[Extracted records]
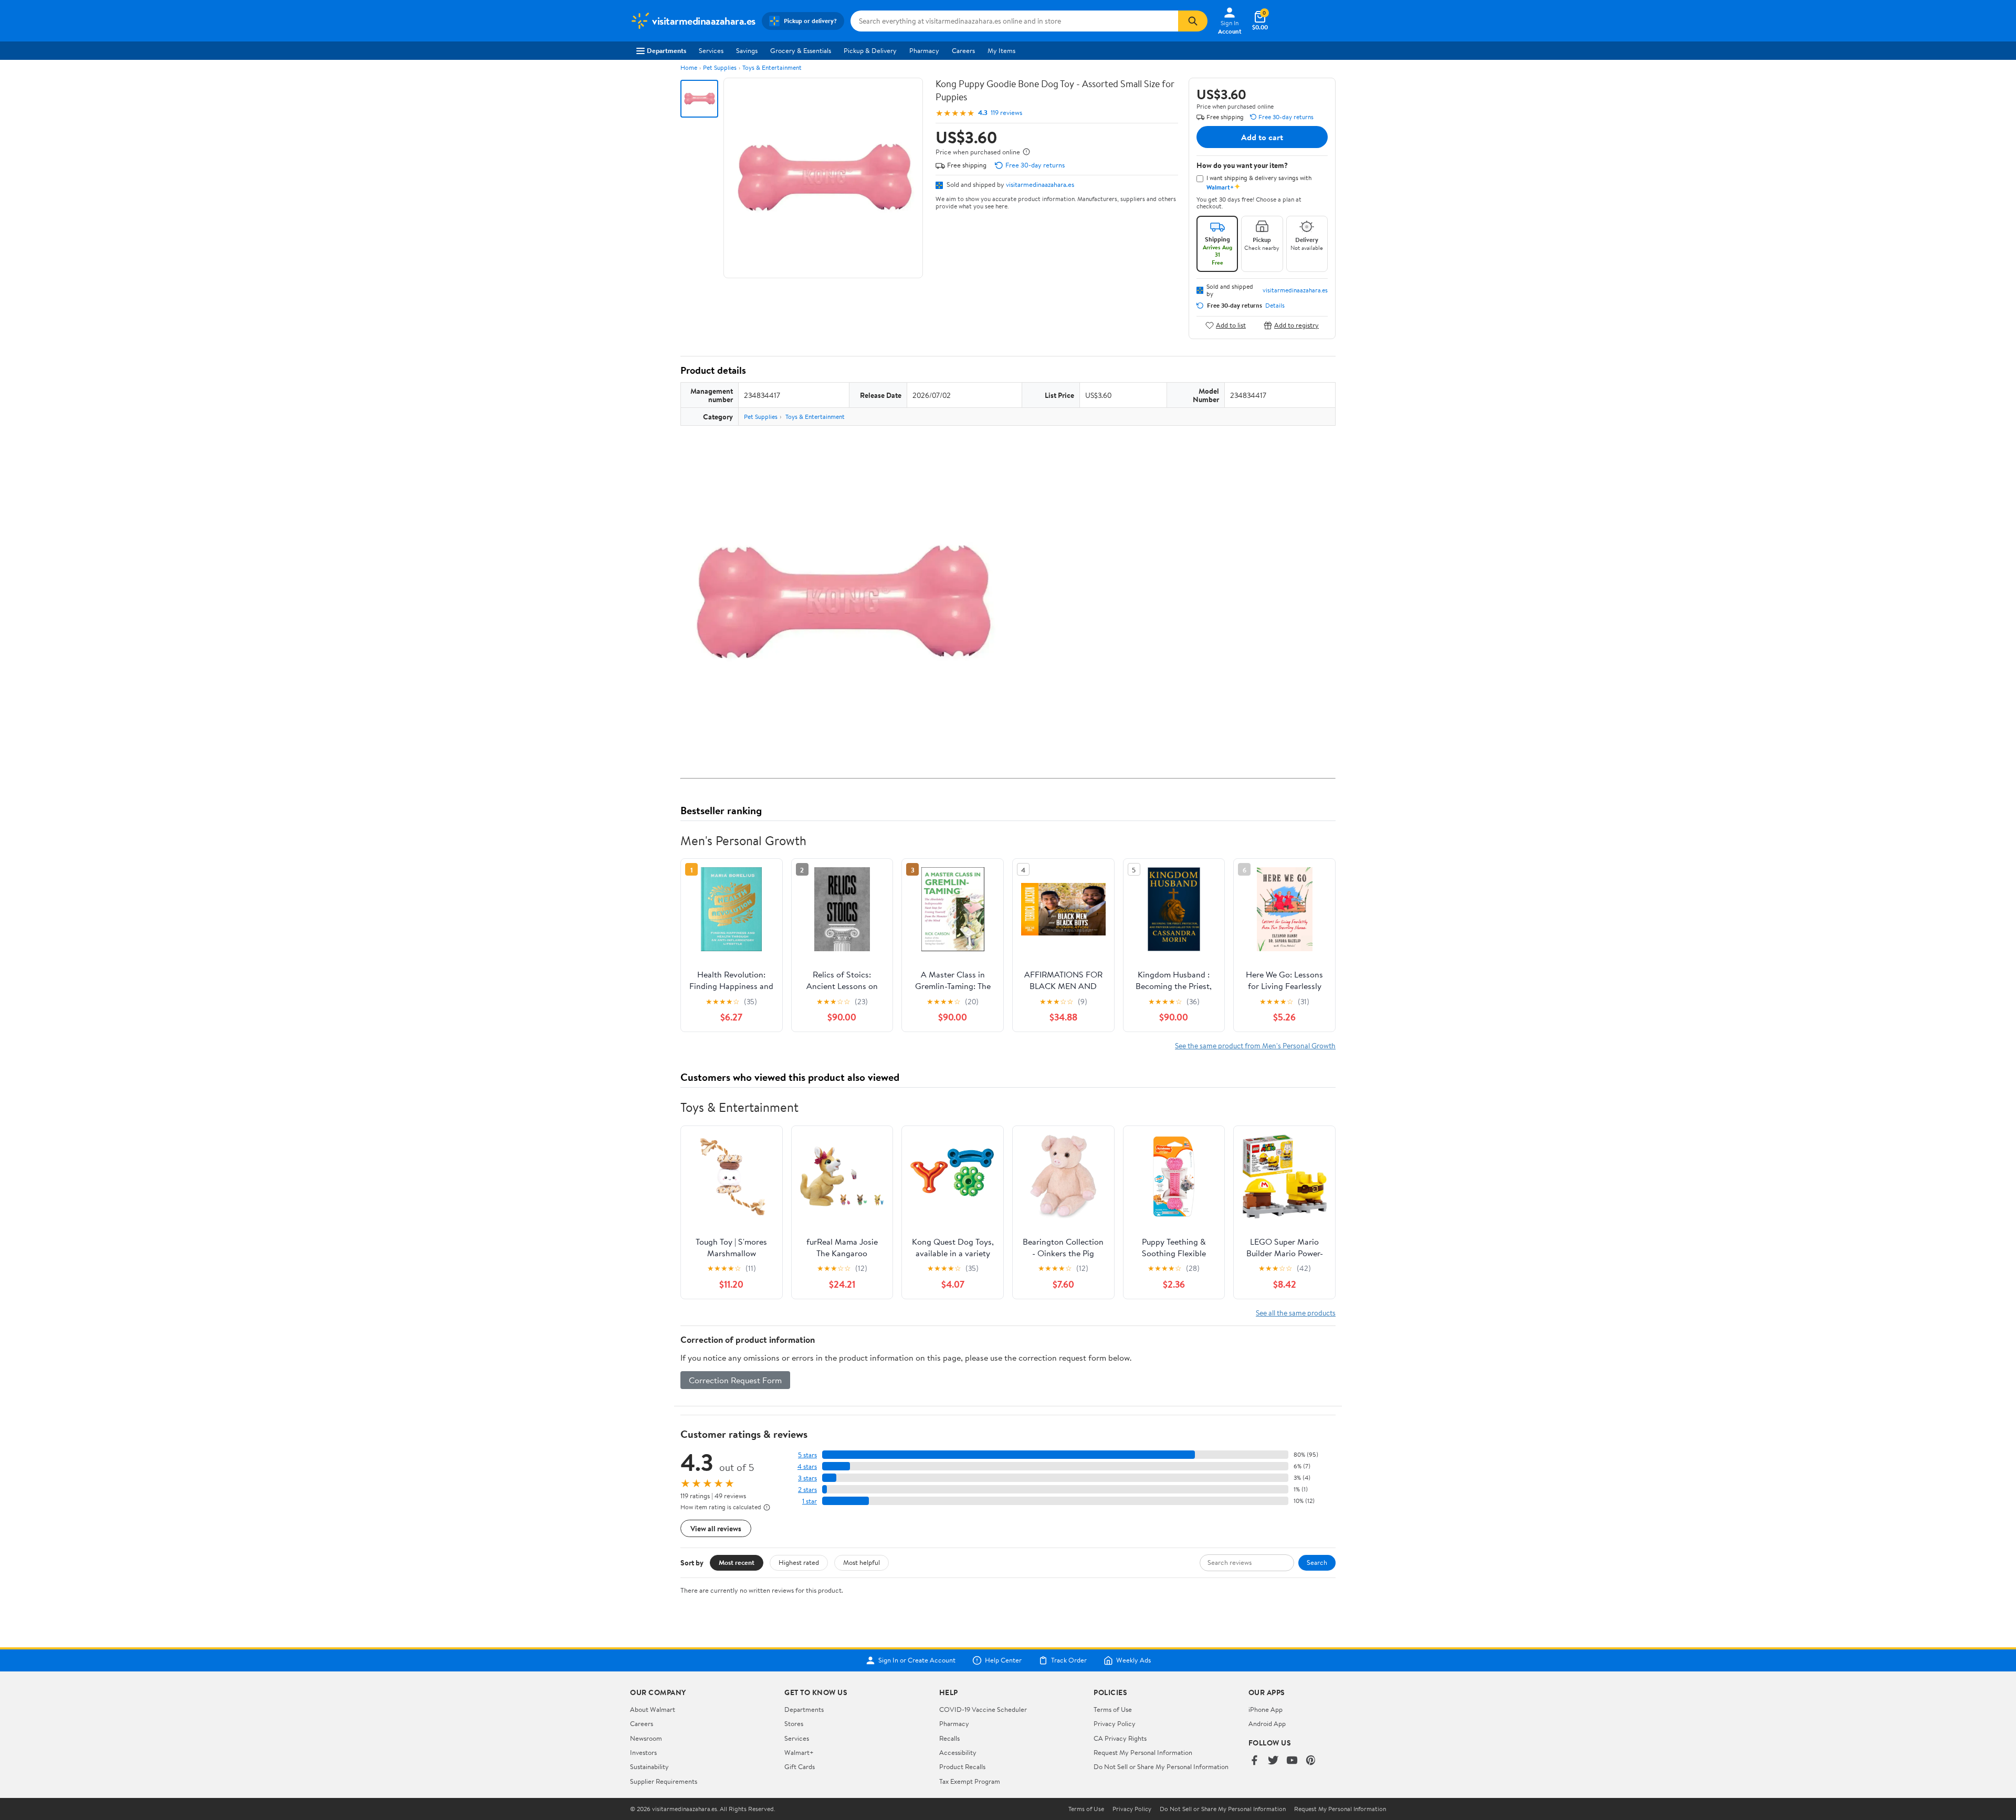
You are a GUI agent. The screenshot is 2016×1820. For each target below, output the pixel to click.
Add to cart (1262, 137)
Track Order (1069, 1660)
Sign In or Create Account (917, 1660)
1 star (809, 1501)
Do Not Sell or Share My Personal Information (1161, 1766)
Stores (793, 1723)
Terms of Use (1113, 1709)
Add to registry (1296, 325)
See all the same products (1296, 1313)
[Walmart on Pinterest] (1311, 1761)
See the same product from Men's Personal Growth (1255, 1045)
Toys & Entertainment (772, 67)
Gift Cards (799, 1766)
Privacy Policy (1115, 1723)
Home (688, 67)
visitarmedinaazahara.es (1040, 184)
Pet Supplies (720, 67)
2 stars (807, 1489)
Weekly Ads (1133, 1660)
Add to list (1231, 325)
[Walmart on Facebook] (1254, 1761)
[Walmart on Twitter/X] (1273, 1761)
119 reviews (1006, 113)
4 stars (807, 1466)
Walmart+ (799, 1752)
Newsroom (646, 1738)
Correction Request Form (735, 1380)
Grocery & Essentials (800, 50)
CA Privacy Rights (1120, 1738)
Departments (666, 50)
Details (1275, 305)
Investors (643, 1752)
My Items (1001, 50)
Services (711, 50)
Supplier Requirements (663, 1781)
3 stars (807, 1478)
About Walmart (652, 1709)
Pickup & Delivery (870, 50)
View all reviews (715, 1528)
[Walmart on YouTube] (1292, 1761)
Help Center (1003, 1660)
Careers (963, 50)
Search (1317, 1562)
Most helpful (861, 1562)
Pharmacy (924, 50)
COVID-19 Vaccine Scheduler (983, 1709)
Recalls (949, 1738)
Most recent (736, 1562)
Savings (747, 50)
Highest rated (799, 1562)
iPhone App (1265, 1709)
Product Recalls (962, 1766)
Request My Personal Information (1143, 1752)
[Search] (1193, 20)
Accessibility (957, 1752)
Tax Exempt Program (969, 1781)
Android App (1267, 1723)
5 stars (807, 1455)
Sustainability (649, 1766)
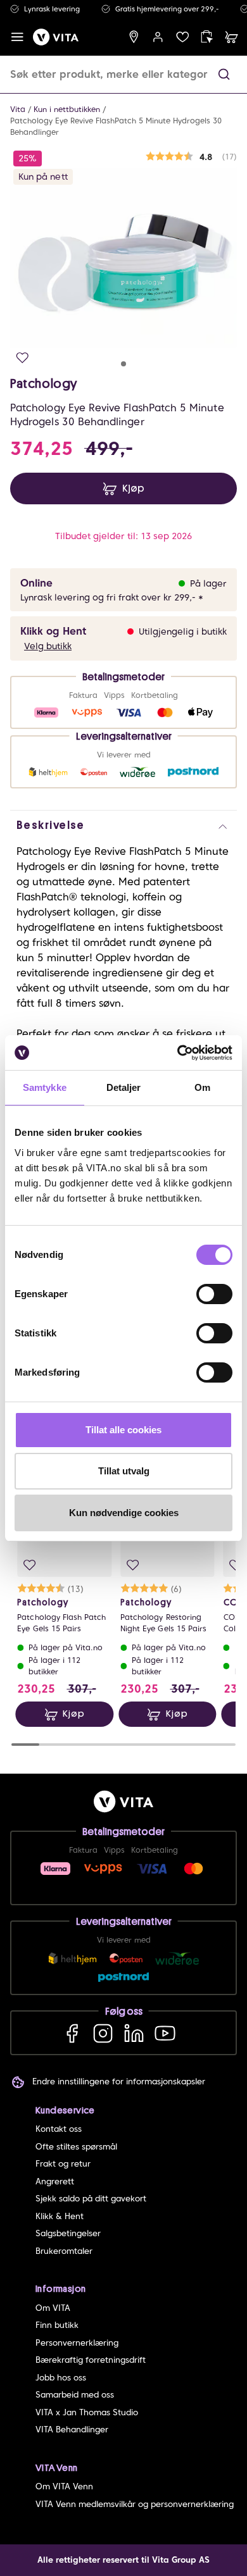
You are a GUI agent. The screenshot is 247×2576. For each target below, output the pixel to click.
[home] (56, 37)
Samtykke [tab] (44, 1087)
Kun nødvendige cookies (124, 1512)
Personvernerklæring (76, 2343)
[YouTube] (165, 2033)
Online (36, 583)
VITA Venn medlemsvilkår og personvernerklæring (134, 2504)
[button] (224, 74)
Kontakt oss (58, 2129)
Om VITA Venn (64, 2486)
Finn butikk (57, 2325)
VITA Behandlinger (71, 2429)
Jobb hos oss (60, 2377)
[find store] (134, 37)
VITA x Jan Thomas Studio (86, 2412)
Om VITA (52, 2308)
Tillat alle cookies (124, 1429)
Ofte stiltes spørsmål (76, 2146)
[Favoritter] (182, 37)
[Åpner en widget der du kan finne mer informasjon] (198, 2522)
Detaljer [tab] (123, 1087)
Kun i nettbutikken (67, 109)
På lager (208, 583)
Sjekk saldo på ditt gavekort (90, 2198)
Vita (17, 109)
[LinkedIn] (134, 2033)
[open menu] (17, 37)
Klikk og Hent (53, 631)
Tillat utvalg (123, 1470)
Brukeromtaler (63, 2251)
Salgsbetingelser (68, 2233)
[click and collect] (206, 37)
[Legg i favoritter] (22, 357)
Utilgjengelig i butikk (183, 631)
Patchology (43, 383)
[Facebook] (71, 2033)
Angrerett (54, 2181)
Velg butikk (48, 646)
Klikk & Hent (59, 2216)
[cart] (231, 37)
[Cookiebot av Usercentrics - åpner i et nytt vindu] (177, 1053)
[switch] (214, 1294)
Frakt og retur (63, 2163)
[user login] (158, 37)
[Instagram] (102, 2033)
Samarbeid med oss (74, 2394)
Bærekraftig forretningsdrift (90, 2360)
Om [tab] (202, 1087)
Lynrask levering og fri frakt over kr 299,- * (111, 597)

[What to work on]: Please output only the lines from the one holding "[find store] (134, 37)" to the end of the records, first and last included, exactly as they appear.

[Response area]:
[find store] (134, 37)
VITA x Jan Thomas Studio (86, 2412)
Om VITA (52, 2308)
Tillat alle cookies (124, 1429)
Ofte stiltes spørsmål (76, 2146)
[Favoritter] (182, 37)
[Åpner en widget der du kan finne mer informasjon] (198, 2522)
Detaljer [tab] (123, 1087)
Kun i nettbutikken (67, 109)
På lager (208, 583)
Sjekk saldo på ditt gavekort (90, 2198)
Vita (17, 109)
[LinkedIn] (134, 2033)
[open menu] (17, 37)
Klikk og Hent (53, 631)
Tillat utvalg (123, 1470)
Brukeromtaler (63, 2251)
Salgsbetingelser (68, 2233)
[click and collect] (206, 37)
[Legg i favoritter] (22, 357)
Utilgjengelig i butikk (183, 631)
Patchology (43, 383)
[Facebook] (71, 2033)
Angrerett (54, 2181)
Velg butikk (48, 646)
Klikk & Hent (59, 2216)
[cart] (231, 37)
[Cookiebot av Usercentrics - åpner i et nytt vindu] (177, 1053)
[switch] (214, 1294)
Frakt og retur (63, 2163)
[user login] (158, 37)
[Instagram] (102, 2033)
Samarbeid med oss (74, 2394)
Bærekraftig forretningsdrift (90, 2360)
Om [tab] (202, 1087)
Lynrask levering og fri frakt over kr 299,- * (111, 597)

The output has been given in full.